And for weighted case
\[\mathbf{\alpha }={{\left( {{\mathbf{W}}^{0.5}}\mathbf{B} \right)}^{-1}}\left( {{\mathbf{W}}^{0.5}}\mathbf{u} \right)\]

Complexity of $QR$ decomposition \[\frac{2}{3}m{{n}^{2}}+{{n}^{2}}+\frac{1}{3}n-2=O({{n}^{3}})\]

Pros: better stability in comparison with normal equations cons: higher complexity

== [https://en.wikipedia.org/wiki/Singular_value_decomposition SVD decomposition] ==
In linear algebra, the [https://en.wikipedia.org/wiki/Singular_value_decomposition singular value decomposition (SVD)]
is a factorization of a real or complex matrix. It has many useful
applications in signal processing and statistics.

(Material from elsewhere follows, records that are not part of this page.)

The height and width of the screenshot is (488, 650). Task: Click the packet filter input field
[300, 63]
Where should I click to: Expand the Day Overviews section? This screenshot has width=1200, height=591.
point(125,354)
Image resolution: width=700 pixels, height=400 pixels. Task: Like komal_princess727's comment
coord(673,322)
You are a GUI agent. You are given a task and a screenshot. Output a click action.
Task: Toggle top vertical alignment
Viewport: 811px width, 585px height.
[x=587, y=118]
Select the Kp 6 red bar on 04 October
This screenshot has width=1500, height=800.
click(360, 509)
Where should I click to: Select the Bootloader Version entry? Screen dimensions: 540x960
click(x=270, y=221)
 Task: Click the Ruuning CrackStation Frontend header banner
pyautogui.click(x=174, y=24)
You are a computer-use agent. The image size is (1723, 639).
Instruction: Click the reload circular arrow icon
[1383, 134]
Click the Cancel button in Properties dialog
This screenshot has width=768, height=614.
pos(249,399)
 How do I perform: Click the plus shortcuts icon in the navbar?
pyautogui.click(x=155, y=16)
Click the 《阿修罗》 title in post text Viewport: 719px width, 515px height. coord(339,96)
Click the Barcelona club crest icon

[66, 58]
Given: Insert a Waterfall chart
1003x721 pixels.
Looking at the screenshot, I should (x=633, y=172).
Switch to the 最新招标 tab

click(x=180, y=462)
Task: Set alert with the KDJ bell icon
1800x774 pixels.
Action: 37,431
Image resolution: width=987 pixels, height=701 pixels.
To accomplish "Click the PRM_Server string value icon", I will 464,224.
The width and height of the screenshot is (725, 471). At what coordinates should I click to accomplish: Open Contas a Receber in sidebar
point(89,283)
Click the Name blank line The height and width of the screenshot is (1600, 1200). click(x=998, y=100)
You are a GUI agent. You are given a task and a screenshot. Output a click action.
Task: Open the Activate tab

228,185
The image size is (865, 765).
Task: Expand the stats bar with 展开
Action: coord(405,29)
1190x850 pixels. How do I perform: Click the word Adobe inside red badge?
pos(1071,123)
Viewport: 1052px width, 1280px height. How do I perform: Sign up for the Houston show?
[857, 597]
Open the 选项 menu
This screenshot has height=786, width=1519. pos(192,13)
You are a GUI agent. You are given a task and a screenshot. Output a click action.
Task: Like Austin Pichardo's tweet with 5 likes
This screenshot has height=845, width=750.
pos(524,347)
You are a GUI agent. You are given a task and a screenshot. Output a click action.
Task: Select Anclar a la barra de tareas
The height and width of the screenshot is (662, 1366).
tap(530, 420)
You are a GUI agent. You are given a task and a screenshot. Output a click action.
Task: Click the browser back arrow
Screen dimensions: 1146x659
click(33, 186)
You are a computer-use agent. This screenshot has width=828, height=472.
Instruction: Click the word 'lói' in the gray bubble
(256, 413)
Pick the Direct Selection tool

Formally, the singular value decomposition of an $m \times n$ real or complex
matrix $\bf{B}$ is a factorization of the form $\bf{B}= \bf{U\Sigma V^\T}$, where
$\bf{U}$ is an $m \times m$ real or complex unitary matrix, $\bf{\Sigma}$ is an $m \times n$
rectangular diagonal matrix with non-negative real numbers on the diagonal, and
$\bf{V}^\T$ is an $n \times n$ real or complex unitary matrix. The diagonal entries
$\Sigma_{ii}$ are known as the singular values of $\bf{B}$. The $m$ columns of
$\bf{U}$ and the $n$ columns of $\bf{V}$ are called the left-singular vectors and
right-singular vectors of $\bf{B}$, respectively.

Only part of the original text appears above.